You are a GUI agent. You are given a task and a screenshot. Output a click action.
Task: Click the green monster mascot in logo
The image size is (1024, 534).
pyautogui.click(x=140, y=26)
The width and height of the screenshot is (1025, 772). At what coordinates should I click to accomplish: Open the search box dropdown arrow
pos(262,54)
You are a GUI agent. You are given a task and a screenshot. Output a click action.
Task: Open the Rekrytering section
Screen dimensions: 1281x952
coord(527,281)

================

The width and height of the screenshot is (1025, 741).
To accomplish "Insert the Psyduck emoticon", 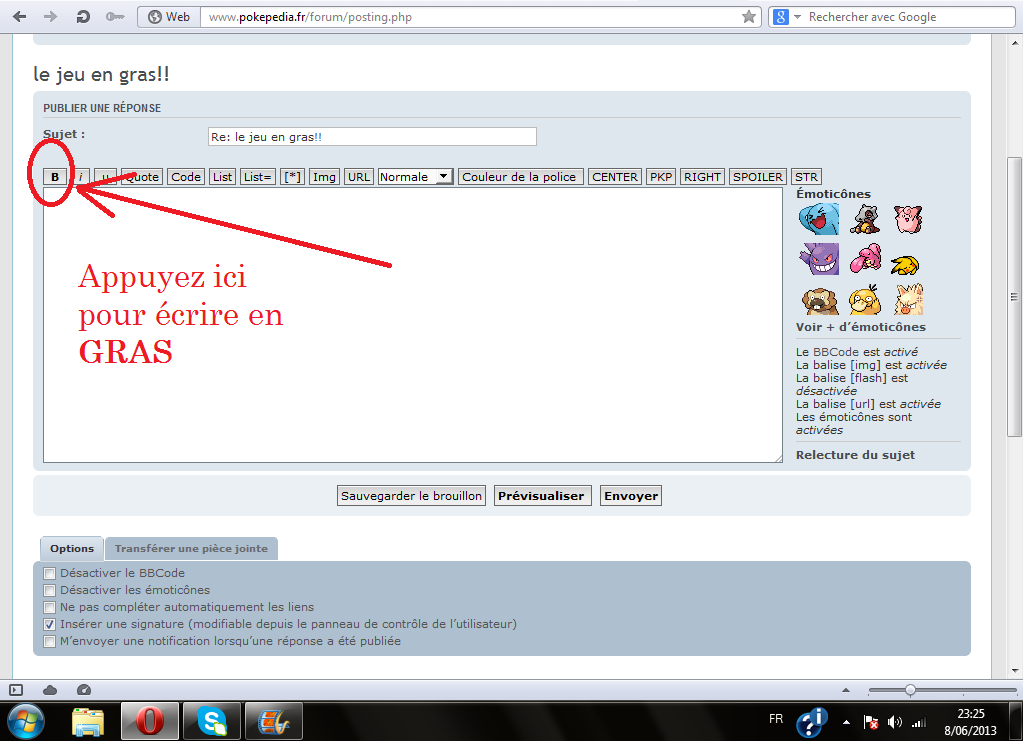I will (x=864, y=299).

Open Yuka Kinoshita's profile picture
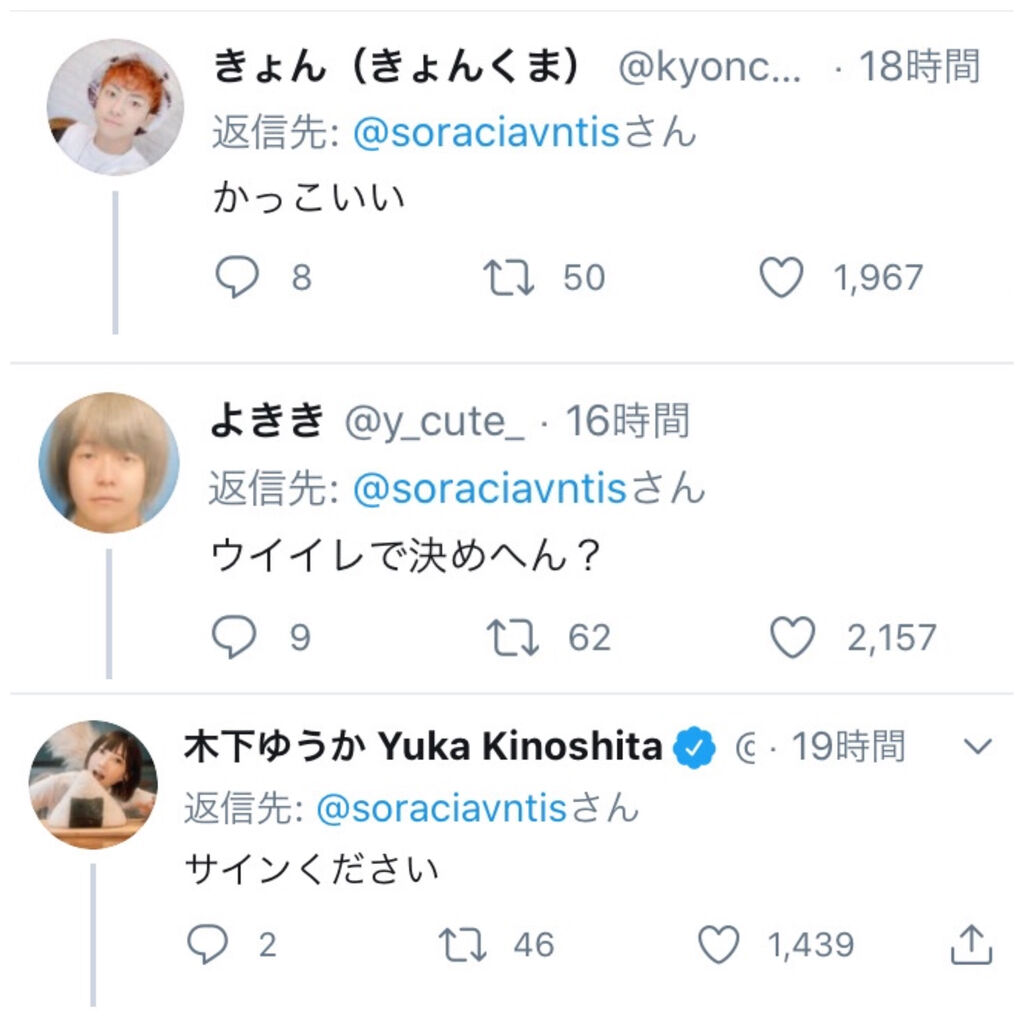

================

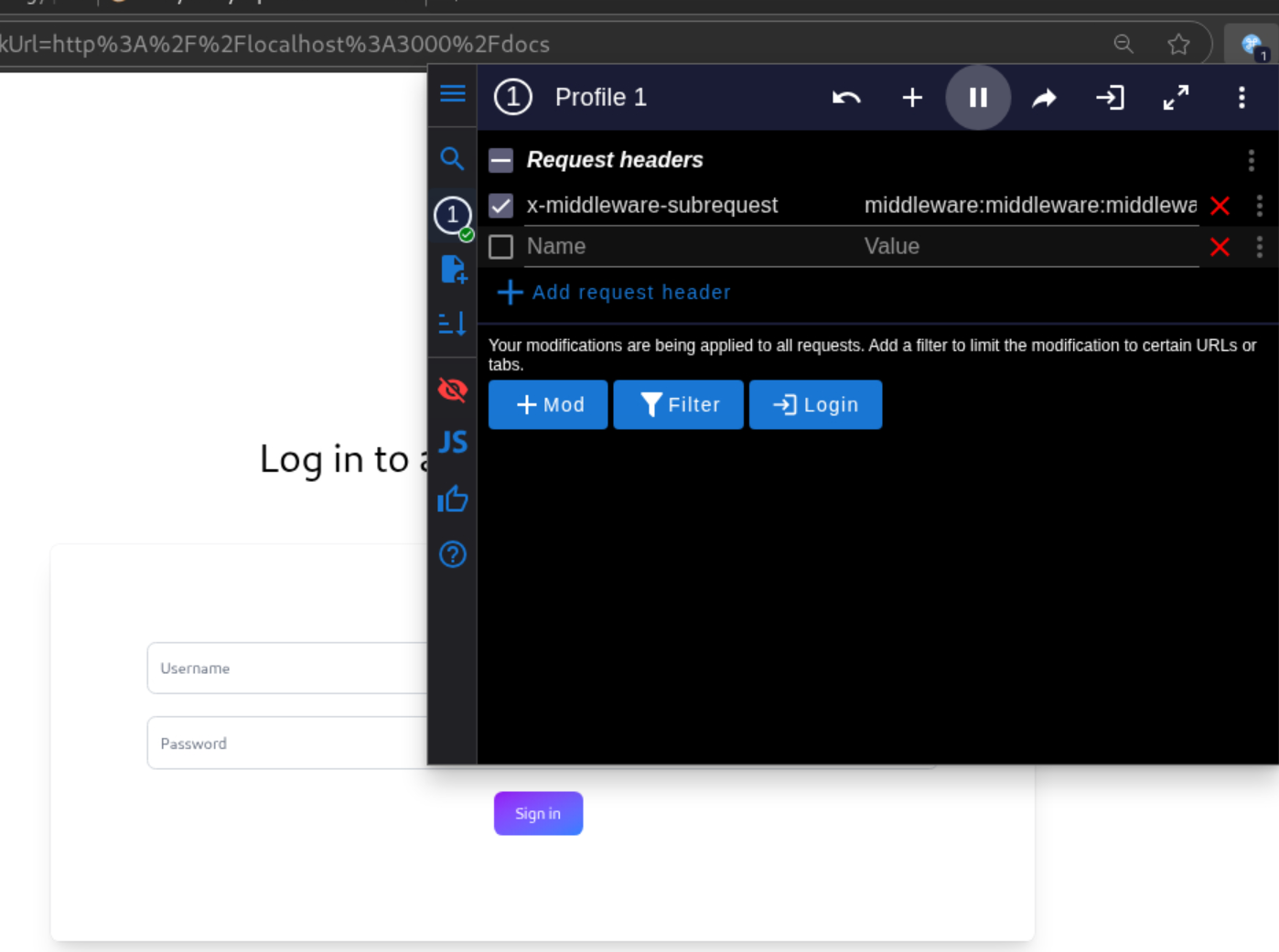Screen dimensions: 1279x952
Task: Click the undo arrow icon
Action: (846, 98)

================

Could you repeat exactly the lines in the listing above from the one with "Task: Click the green monster mascot in logo" down to the one with "Task: Open the Rekrytering section"? Include both of those lines.

> Answer for this exercise:
Task: Click the green monster mascot in logo
The image size is (1024, 534).
pyautogui.click(x=140, y=26)
The width and height of the screenshot is (1025, 772). At what coordinates should I click to accomplish: Open the search box dropdown arrow
pos(262,54)
You are a GUI agent. You are given a task and a screenshot. Output a click action.
Task: Open the Rekrytering section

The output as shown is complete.